Convert msg_body to bytes in extract_from_html

2016-07-13 10:32:27 +05:00
parent 7bdf4d622b
commit dcc0d1de20
1 changed files with 33 additions and 2 deletions
--- a/talon/quotations.py
+++ b/talon/quotations.py
@@ -15,6 +15,7 @@ from lxml import html, etree
 from talon.utils import get_delimiter, html_to_text
 from talon import html_quotations
 from six.moves import range
 import six
 log = logging.getLogger(__name__)
@@ -345,11 +346,41 @@ def extract_from_html(msg_body):
    then extracting quotations from text,
    then checking deleted checkpoints,
    then deleting necessary tags.
    Returns a unicode string.
    """
-    if msg_body.strip() == '':
+    if isinstance(msg_body, six.text_type):
        msg_body = msg_body.encode('utf8')

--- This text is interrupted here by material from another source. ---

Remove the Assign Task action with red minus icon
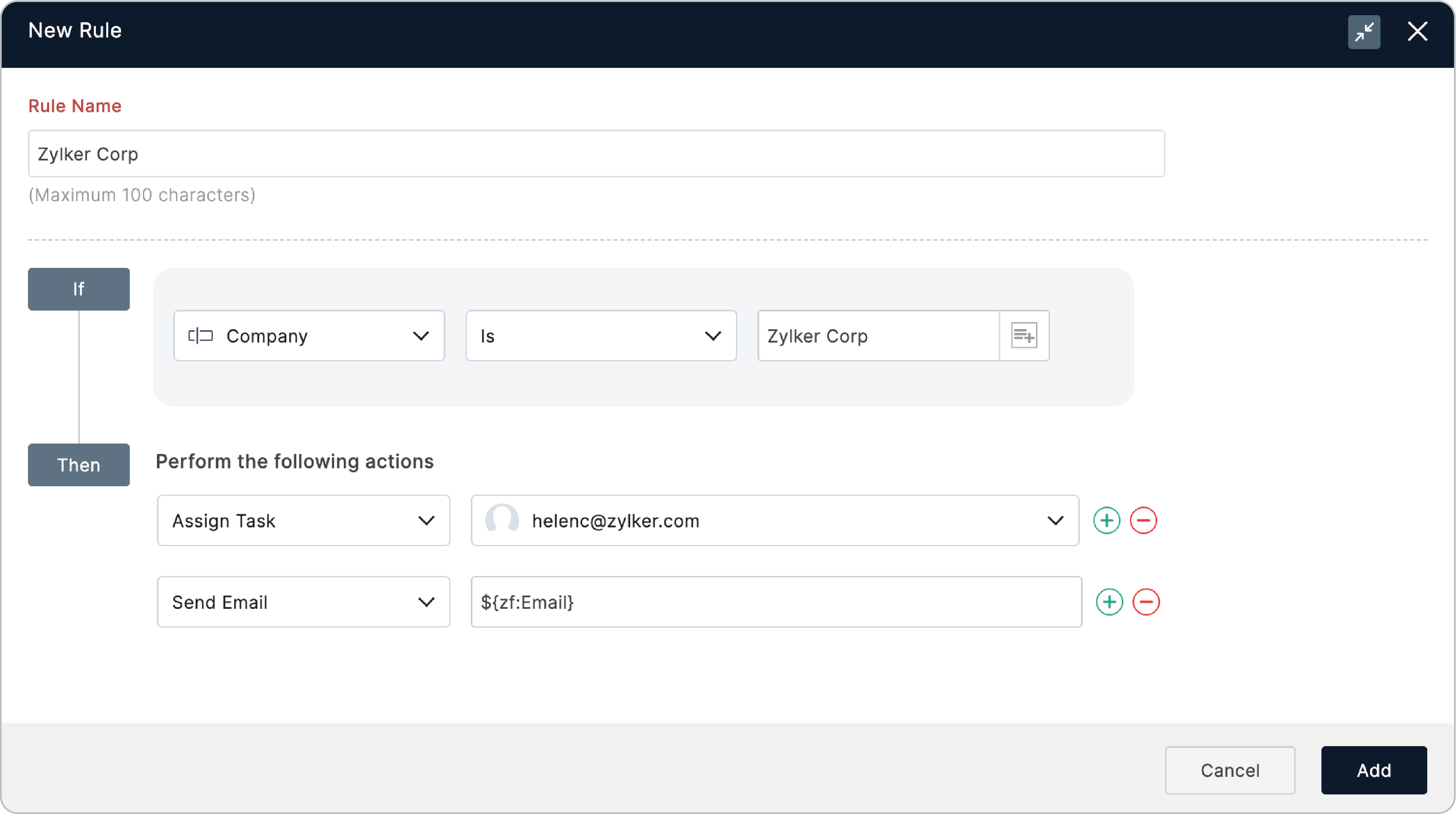 pos(1143,520)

    elif not isinstance(msg_body, bytes):
        msg_body = msg_body.encode('ascii')
    result = _extract_from_html(msg_body)
    if isinstance(result, bytes):
        result = result.decode('utf8')
    return result
 def _extract_from_html(msg_body):
    """
    Extract not quoted message from provided html message body
    using tags and plain text algorithm.
    Cut out the 'blockquote', 'gmail_quote' tags.
    Cut Microsoft quotations.
    Then use plain text algorithm to cut out splitter or
    leftover quotation.
    This works by adding checkpoint text to all html tags,
    then converting html to text,
    then extracting quotations from text,
    then checking deleted checkpoints,
    then deleting necessary tags.
    """
    if msg_body.strip() == b'':
        return msg_body
-    msg_body = msg_body.replace('\r\n', '').replace('\n', '')
+    msg_body = msg_body.replace(b'\r\n', b'').replace(b'\n', b'')
    html_tree = html.document_fromstring(
        msg_body,
        parser=html.HTMLParser(encoding="utf-8")